TASK TO CARRY OUT >>
Rewrite the records below, replacing every "Identify the location of" with "Find the position of" and keeping everything else unchanged.

AVAILABLE RECORDS >>
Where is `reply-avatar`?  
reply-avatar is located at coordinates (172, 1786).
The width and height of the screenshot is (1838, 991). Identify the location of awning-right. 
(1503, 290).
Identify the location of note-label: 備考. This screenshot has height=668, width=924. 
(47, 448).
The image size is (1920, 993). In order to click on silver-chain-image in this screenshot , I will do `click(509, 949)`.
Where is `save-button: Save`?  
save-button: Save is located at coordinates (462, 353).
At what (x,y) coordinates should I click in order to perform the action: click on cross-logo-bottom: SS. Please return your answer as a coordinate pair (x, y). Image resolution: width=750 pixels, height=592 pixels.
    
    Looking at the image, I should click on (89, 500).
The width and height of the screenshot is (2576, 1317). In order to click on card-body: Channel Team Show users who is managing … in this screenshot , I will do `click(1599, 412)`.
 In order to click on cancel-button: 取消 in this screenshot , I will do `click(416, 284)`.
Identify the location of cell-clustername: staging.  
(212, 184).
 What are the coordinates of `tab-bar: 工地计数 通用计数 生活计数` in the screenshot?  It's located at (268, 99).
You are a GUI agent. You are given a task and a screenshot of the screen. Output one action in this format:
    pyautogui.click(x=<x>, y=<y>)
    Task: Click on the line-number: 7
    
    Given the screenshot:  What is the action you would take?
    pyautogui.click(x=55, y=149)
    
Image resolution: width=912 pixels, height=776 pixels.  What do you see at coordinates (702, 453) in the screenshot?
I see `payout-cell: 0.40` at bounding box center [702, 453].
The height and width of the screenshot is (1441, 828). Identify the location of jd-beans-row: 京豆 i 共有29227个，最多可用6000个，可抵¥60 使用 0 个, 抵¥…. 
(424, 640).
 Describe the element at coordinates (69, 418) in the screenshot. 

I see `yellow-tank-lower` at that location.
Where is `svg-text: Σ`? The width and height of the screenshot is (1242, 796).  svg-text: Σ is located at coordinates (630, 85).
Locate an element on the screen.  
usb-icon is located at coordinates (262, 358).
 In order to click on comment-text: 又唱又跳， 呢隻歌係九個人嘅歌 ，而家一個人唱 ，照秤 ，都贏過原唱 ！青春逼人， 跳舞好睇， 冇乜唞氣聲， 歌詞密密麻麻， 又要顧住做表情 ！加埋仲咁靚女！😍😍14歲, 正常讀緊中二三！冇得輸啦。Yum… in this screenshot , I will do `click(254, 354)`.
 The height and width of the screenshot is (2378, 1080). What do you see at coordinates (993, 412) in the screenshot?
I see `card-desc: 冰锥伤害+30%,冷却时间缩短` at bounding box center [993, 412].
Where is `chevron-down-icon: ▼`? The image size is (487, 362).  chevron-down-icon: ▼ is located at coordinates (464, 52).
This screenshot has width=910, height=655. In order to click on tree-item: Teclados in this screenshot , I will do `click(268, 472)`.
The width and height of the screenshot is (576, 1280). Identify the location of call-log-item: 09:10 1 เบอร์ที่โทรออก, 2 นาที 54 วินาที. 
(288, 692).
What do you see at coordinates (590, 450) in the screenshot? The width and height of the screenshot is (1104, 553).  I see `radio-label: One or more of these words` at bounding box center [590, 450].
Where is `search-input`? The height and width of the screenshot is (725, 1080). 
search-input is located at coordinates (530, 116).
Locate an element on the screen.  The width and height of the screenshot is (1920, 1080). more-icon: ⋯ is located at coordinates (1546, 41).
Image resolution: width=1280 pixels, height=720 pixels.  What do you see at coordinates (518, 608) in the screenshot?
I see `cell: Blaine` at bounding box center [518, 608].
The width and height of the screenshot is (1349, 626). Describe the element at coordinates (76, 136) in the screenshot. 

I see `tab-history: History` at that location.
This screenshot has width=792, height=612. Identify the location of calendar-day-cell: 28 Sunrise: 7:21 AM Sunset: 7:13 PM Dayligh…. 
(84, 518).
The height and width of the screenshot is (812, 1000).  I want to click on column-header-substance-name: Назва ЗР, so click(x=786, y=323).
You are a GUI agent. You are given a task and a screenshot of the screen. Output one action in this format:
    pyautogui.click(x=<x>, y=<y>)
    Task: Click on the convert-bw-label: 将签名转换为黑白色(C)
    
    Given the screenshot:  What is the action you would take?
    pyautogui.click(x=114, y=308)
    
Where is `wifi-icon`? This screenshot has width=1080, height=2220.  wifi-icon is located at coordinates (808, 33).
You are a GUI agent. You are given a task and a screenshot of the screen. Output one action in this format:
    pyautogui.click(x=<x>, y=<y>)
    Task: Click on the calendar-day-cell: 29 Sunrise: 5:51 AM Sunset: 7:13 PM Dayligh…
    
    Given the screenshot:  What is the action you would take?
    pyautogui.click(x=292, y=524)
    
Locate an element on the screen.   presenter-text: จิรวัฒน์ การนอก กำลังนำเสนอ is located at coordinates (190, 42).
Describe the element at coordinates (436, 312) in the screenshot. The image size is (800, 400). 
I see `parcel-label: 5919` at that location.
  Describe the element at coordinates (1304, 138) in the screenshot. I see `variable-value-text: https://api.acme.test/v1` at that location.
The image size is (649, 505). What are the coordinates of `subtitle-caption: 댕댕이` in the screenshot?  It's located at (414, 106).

RESPONSE BOX >>
Where is `reply-avatar`?  
reply-avatar is located at coordinates (172, 1786).
The width and height of the screenshot is (1838, 991). Find the position of awning-right. 
(1503, 290).
Find the position of note-label: 備考. This screenshot has height=668, width=924. 
(47, 448).
The image size is (1920, 993). In order to click on silver-chain-image in this screenshot , I will do `click(509, 949)`.
Where is `save-button: Save`?  
save-button: Save is located at coordinates (462, 353).
At what (x,y) coordinates should I click in order to perform the action: click on cross-logo-bottom: SS. Please return your answer as a coordinate pair (x, y). Image resolution: width=750 pixels, height=592 pixels.
    
    Looking at the image, I should click on (89, 500).
The width and height of the screenshot is (2576, 1317). In order to click on card-body: Channel Team Show users who is managing … in this screenshot , I will do `click(1599, 412)`.
 In order to click on cancel-button: 取消 in this screenshot , I will do `click(416, 284)`.
Find the position of cell-clustername: staging.  
(212, 184).
 What are the coordinates of `tab-bar: 工地计数 通用计数 生活计数` in the screenshot?  It's located at (268, 99).
You are a GUI agent. You are given a task and a screenshot of the screen. Output one action in this format:
    pyautogui.click(x=<x>, y=<y>)
    Task: Click on the line-number: 7
    
    Given the screenshot:  What is the action you would take?
    pyautogui.click(x=55, y=149)
    
Image resolution: width=912 pixels, height=776 pixels.  What do you see at coordinates (702, 453) in the screenshot?
I see `payout-cell: 0.40` at bounding box center [702, 453].
The height and width of the screenshot is (1441, 828). Find the position of jd-beans-row: 京豆 i 共有29227个，最多可用6000个，可抵¥60 使用 0 个, 抵¥…. 
(424, 640).
 Describe the element at coordinates (69, 418) in the screenshot. 

I see `yellow-tank-lower` at that location.
Where is `svg-text: Σ`? The width and height of the screenshot is (1242, 796).  svg-text: Σ is located at coordinates (630, 85).
Locate an element on the screen.  
usb-icon is located at coordinates (262, 358).
 In order to click on comment-text: 又唱又跳， 呢隻歌係九個人嘅歌 ，而家一個人唱 ，照秤 ，都贏過原唱 ！青春逼人， 跳舞好睇， 冇乜唞氣聲， 歌詞密密麻麻， 又要顧住做表情 ！加埋仲咁靚女！😍😍14歲, 正常讀緊中二三！冇得輸啦。Yum… in this screenshot , I will do `click(254, 354)`.
 The height and width of the screenshot is (2378, 1080). What do you see at coordinates (993, 412) in the screenshot?
I see `card-desc: 冰锥伤害+30%,冷却时间缩短` at bounding box center [993, 412].
Where is `chevron-down-icon: ▼`? The image size is (487, 362).  chevron-down-icon: ▼ is located at coordinates (464, 52).
This screenshot has width=910, height=655. In order to click on tree-item: Teclados in this screenshot , I will do `click(268, 472)`.
The width and height of the screenshot is (576, 1280). Find the position of call-log-item: 09:10 1 เบอร์ที่โทรออก, 2 นาที 54 วินาที. 
(288, 692).
What do you see at coordinates (590, 450) in the screenshot? The width and height of the screenshot is (1104, 553).  I see `radio-label: One or more of these words` at bounding box center [590, 450].
Where is `search-input`? The height and width of the screenshot is (725, 1080). 
search-input is located at coordinates (530, 116).
Locate an element on the screen.  The width and height of the screenshot is (1920, 1080). more-icon: ⋯ is located at coordinates (1546, 41).
Image resolution: width=1280 pixels, height=720 pixels.  What do you see at coordinates (518, 608) in the screenshot?
I see `cell: Blaine` at bounding box center [518, 608].
The width and height of the screenshot is (1349, 626). Describe the element at coordinates (76, 136) in the screenshot. 

I see `tab-history: History` at that location.
This screenshot has width=792, height=612. Find the position of calendar-day-cell: 28 Sunrise: 7:21 AM Sunset: 7:13 PM Dayligh…. 
(84, 518).
The height and width of the screenshot is (812, 1000).  I want to click on column-header-substance-name: Назва ЗР, so click(x=786, y=323).
You are a GUI agent. You are given a task and a screenshot of the screen. Output one action in this format:
    pyautogui.click(x=<x>, y=<y>)
    Task: Click on the convert-bw-label: 将签名转换为黑白色(C)
    
    Given the screenshot:  What is the action you would take?
    pyautogui.click(x=114, y=308)
    
Where is `wifi-icon`? This screenshot has width=1080, height=2220.  wifi-icon is located at coordinates (808, 33).
You are a GUI agent. You are given a task and a screenshot of the screen. Output one action in this format:
    pyautogui.click(x=<x>, y=<y>)
    Task: Click on the calendar-day-cell: 29 Sunrise: 5:51 AM Sunset: 7:13 PM Dayligh…
    
    Given the screenshot:  What is the action you would take?
    pyautogui.click(x=292, y=524)
    
Locate an element on the screen.   presenter-text: จิรวัฒน์ การนอก กำลังนำเสนอ is located at coordinates (190, 42).
Describe the element at coordinates (436, 312) in the screenshot. The image size is (800, 400). 
I see `parcel-label: 5919` at that location.
  Describe the element at coordinates (1304, 138) in the screenshot. I see `variable-value-text: https://api.acme.test/v1` at that location.
The image size is (649, 505). What are the coordinates of `subtitle-caption: 댕댕이` in the screenshot?  It's located at (414, 106).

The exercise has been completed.